Thor shook his head. “Can’t see that it does, Bambi.”
“So what happens now?” Liam asked. “And how can we help?”
“First we need to find Giselle,” Alexander said. “And we had better hurry. Max is walking into hell, and she will not last long.” Even as the words left his mouth, he wondered at the chill around his heart. She could very well die.
Inwardly, he laughed. As if that was the first time or the second time or even the third. She was always walking the razor edge of life and death. She had nearly died three times in the last twelve hours alone. Maybe he had simply gotten used to it.
Or something was very, very wrong with him.
He needed to find Giselle.
M
AX DIDN’T BOTHER GOING IN SEARCH OF A
new shirt. It would just waste time and strength, and she had to conserve all she had of both. Before going to eat, she’d tied the Amengohr amulet around her waist with a leather cord and tucked it inside her pants pocket. She wasn’t sure if her red visitor had noticed it or not, but there was no point in advertising it. The creature knew what she was, so it might be all that stood between her and a sunlit death.
The creature’s words slithered through her mind, poisonous and festering:
When I am done, you and every spirit you care for will be destroyed. Their souls will be torn to shreds and scattered across worlds and time.
She was sure the creature had Kyle and the kids. But what about Tris and Giselle? What about Tyler and Alexander and Thor? There were so many she cared about. She could not let this creature beat her. But it had all the power. More than Giselle. More than Max could hope to defeat.
There had to be a way.
In the end, there was only one place for Max to go next.
She stepped through the abyss and landed on a hardwood floor inside a broad space. She fell awkwardly and rolled up into a crouch, sliding her gun from her waistband and swinging it back and forth.

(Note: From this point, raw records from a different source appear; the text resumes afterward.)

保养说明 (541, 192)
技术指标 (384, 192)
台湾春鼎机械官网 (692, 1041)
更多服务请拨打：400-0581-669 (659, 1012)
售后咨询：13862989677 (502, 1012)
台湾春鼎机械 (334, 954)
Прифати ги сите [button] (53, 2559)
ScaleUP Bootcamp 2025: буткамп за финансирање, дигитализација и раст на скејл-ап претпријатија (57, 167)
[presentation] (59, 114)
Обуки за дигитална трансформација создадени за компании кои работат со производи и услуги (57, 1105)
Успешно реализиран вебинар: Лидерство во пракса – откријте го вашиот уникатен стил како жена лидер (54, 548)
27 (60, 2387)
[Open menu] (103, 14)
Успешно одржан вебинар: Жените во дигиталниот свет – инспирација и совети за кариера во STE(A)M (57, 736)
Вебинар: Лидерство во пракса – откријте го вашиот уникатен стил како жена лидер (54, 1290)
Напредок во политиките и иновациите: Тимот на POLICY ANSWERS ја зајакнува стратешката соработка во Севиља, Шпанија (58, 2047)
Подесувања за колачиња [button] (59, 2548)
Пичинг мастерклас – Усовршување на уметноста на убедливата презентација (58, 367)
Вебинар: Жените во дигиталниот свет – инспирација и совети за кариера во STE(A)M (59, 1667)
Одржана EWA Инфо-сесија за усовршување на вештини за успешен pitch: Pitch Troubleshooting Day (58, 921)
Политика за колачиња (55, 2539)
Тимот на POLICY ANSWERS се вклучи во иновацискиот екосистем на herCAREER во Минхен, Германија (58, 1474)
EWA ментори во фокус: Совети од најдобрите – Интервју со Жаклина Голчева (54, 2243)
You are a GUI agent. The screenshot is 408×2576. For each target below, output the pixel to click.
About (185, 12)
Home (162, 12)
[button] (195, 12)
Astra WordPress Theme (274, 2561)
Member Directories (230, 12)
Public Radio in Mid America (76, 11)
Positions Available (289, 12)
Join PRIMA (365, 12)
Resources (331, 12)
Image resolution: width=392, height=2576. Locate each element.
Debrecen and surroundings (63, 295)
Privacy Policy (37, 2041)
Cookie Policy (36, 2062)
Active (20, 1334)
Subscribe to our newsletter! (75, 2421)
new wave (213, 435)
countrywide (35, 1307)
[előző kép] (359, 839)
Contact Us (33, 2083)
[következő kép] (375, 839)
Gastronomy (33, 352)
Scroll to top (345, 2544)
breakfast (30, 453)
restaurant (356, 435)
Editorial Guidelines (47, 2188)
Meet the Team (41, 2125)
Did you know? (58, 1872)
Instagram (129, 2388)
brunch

“You ruined my spell,” Giselle said, sitting cross-legged in the middle of a chalk ward circle. As Max turned to face her, she leaped to her feet. “What happened to you?”
Without waiting for an answer, she bent and released the circle before coming to stand in front of Max.
“What’s that on your chest and stomach?” She reached out her hand but didn’t touch, for which Max was grateful. The cuts on her stomach ached like they’d been carved with acid.
“Benjamin Sterling isn’t working alone. He’s got himself a demon of some kind, or it’s got him. It said this mark was its seal and that it wanted me to come visit it.” Max glanced around again. “Where are we? Where is everybody?”
“I sent them scouting. We’re going to use this place as a base until we find them. We can make a light-safe room in the basement. Oz is going to bring the Sunspears when it’s light. Come on. Let me get a better look at that,” Giselle said, pulling Max nearer to the candles. “Lie down.”
Max did as ordered, feeling drained. Giselle picked up a candle and held it close. As usual, her hair was pulled back from her face. Shadows hollowed at her eyes and cheeks, giving her an austere look.
Giselle frowned, her eyes becoming unfocused. She murmured some words and touched one of the designs with her finger. Fire flared up, scorching Max’s stomach. Giselle dropped the candle and skittered back on her hands and heels as the fire rose in a scarlet column nearly to the ceiling.
The flames roared for nearly half a minute before they died away. Max couldn’t move, couldn’t roll over to try to douse them. Her body was paralyzed. All she could do was feel. In her mind, she thought she heard a triumphant chuckle.
When the impromptu fire died and she could move again, Max sat up gingerly, looking down at herself. Her skin remained white and bloody. The flames had been illusion. Painful illusion.
“Let’s not do that again soon,” she said to Giselle, breathing deeply.
“I want to hear everything,” the witch said, standing up. “I’ll be right back.”
She left through a door at the end of the empty hall. It was like a banquet hall or something, minus chairs, tables, or much of anything else besides air and floor. There was a fireplace at either end, one of which had a fire burning in it.
A few minutes later, Giselle returned with a black men’s polo shirt and some jars of canned peaches.